0

In a question from over 4 years ago, the poster asked if and how the following code could be simplified:

CREATE Procedure getAllEmployeesByDeptAndFlag
@Dept int,
@sal int,
@Flag int
AS
if @flag = 1
    select Department, Salary
    from employee 
    where Department = @dept and Salary > @sal
else 
    select Department, Salary
    from employee 
    where Department = @dept

The answers to this and similar questions always seem to recommend to short circuit a boolean expression using the logical OR operator. Although, notably, most authors don't actually say it in so many words but just leave you with an example that is just supposed to work. Like the accepted answer in this case which consists of just one line:

select * from employee where Department = @dept AND (@flag != 1 OR Salary > @sal)

Having worked with SQL for quite some time, I was confused when I first saw this. If I'm thinking of a where clause that looks something like the typical example WHERE Country = 'USA' OR Country='Canada', we know that the query won't just stop with the evaluation of the full clause after it finds the first condition to be true, it will always also evaluate the second condition and present the results accordingly.

In the answer mentioned above, however, the second condition is not evaluated if the first is found to be true. While I have found out that this behavior is called short-circuiting, I still find it difficult to understand why it works the way it does. To be clear, I understand how this would work in a procedural language such as C but I don't quite understand why it works in SQL and any more detailed insights to this would be appreciated.

Upon researching the subject further, I came across several articles, such as here and here that further explain that this so called short-circuiting will not always work in SQL. Some answers here on SO seem to go in the same direction. This seems to have to do with the fact that the query optimizer is free to choose whichever path it finds best and this may mean that it will evaluate the conditions in a different order.

Would you consider the accepted answer as the correct answer today? If yes, can you elaborate why you don't see short circuiting as an issue in this specific example? What other, maybe better ways exist to get the same result?

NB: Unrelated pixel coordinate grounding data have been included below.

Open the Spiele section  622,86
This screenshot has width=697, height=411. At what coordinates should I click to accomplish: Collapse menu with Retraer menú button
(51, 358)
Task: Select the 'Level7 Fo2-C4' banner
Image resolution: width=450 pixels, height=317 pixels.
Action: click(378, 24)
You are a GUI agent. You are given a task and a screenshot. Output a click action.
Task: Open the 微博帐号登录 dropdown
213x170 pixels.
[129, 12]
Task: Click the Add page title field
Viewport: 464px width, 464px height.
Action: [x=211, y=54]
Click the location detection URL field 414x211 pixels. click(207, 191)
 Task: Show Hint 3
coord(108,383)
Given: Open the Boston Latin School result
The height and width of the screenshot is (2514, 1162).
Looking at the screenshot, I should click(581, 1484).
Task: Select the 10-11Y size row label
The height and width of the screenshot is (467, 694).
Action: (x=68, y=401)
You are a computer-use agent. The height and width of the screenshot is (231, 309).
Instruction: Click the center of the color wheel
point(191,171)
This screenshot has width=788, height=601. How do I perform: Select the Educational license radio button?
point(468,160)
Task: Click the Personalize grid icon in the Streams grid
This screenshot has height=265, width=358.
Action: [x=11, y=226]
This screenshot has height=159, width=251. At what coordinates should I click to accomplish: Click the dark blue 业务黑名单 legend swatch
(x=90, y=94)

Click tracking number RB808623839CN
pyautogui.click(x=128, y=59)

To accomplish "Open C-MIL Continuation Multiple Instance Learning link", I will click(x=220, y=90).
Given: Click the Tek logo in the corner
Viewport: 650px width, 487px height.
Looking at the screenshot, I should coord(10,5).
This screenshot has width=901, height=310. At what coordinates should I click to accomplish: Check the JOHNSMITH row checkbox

UPDATE: As Gordon noticed, the original procedure had an issue. The second condition read @sal < 10000. So, a variable was compared to a constant, there was no relationship between either with the queried table. I'm sure the original poster meant to compare the constant to a value in the data table, so I rewrote both the procedure as well as the given answer to fit this.

vic
  • 292
  • 3
  • 14
  • This is not a valid `where` clause: `WHERE Country = 'USA' OR 'Canada'`. You seem quite confused. Why is the second comparison on `@sal` -- that is either true or false for all rows and should be part of the `if` condition. – Gordon Linoff Jun 24 '20 at 12:04
  • @GordonLinoff Thanks, I corrected the where clause. I'm not sure I understand your other question, though. – vic Jun 24 '20 at 12:14
  • The optimizer is not guaranteed to short-circuit, nor is it guaranteed to *not* short-circuit. All (sub)-expressions in T-SQL should be valid in all circumstances (that is, regardless of what row they're applied to), otherwise you can get errors (this commonly manifests with an unexpected division by zero). Whether or not splitting a `WHERE` clause is necessary or beneficial for performance depends on the execution plan the optimizer ends up choosing. In your case, as per Gordon's answer, we're only comparing variable values, not row contents, so the split should not be necessary. – Jeroen Mostert Jun 24 '20 at 12:16
  • Ok, I just see that I was too quick to just copy the example over from the other question... the original query seems to have some issues and I think that's what Gordon pointed out. I'll change it to reflect what it should actually look like. My apologies for that. – vic Jun 24 '20 at 12:23
  • 1
    A condition like `where Department = @dept AND (@flag != 1 OR Salary > @sal)` simplifies the query but does not necessarily help with performance, since the optimizer must (generally) generate a plan that works regardless of the value of `@flag` and hence cannot leave out the evaluation of the `Salary` comparison, which may impact index selection even if actual evaluation is cut during execution. A hint like `OPTION (RECOMPILE)` would help there. (Or, of course, splitting up the query, as done in the first snippet.) – Jeroen Mostert Jun 24 '20 at 12:44
  • 1
    Erland Sommarskog has a [detailed article on dynamic search conditions](http://sommarskog.se/dyn-search.html), where this sort of thing commonly pops up, as well as all the pros and cons of how to handle it. To a first approximation, it's simplest to assume the optimizer will not short-circuit anything (for correctness), write queries "naturally", whatever that is to you, and worry about rewriting the queries only if performance isn't up to par. – Jeroen Mostert Jun 24 '20 at 12:48
  • @user3561813 Frankly, I still have a knot in my brain. I believe I understand what you're saying. But coming back to the where clause example in my question, i.e. `WHERE country = 'USA' or country = 'Canada'`, and if I compare this to `WHERE @flag <> 1 or salary > @sal`, I really have issues to understand why in the first example the result set will show both USA and Canada, and in the second example the result set will not apply the filter `salary > @sal`. Banging my head here... – vic Jun 24 '20 at 13:31
  • @JeroenMostert, Thank you for your helpful comments and the link to the article, I'll be sure to read it. Could you please elaborate what you mean when you say "splitting a where clause"? – vic Jun 24 '20 at 13:46
  • As per your first snippet, taking a compound `WHERE` clause and writing two queries with an `IF` -- in other words, doing the short-circuiting yourself with an explicit rewrite. While `OPTION (RECOMPILE)` is more convenient and less repetitive, splitting has the benefit of not needing recompilations, nor presenting you with any surprises on what the optimizer might or might not evaluate. – Jeroen Mostert Jun 24 '20 at 14:07

1 Answers1

1

This addresses the original version of the question.

In this logic:

where Department = @dept AND (@flag <> 1 OR @sal < 10000)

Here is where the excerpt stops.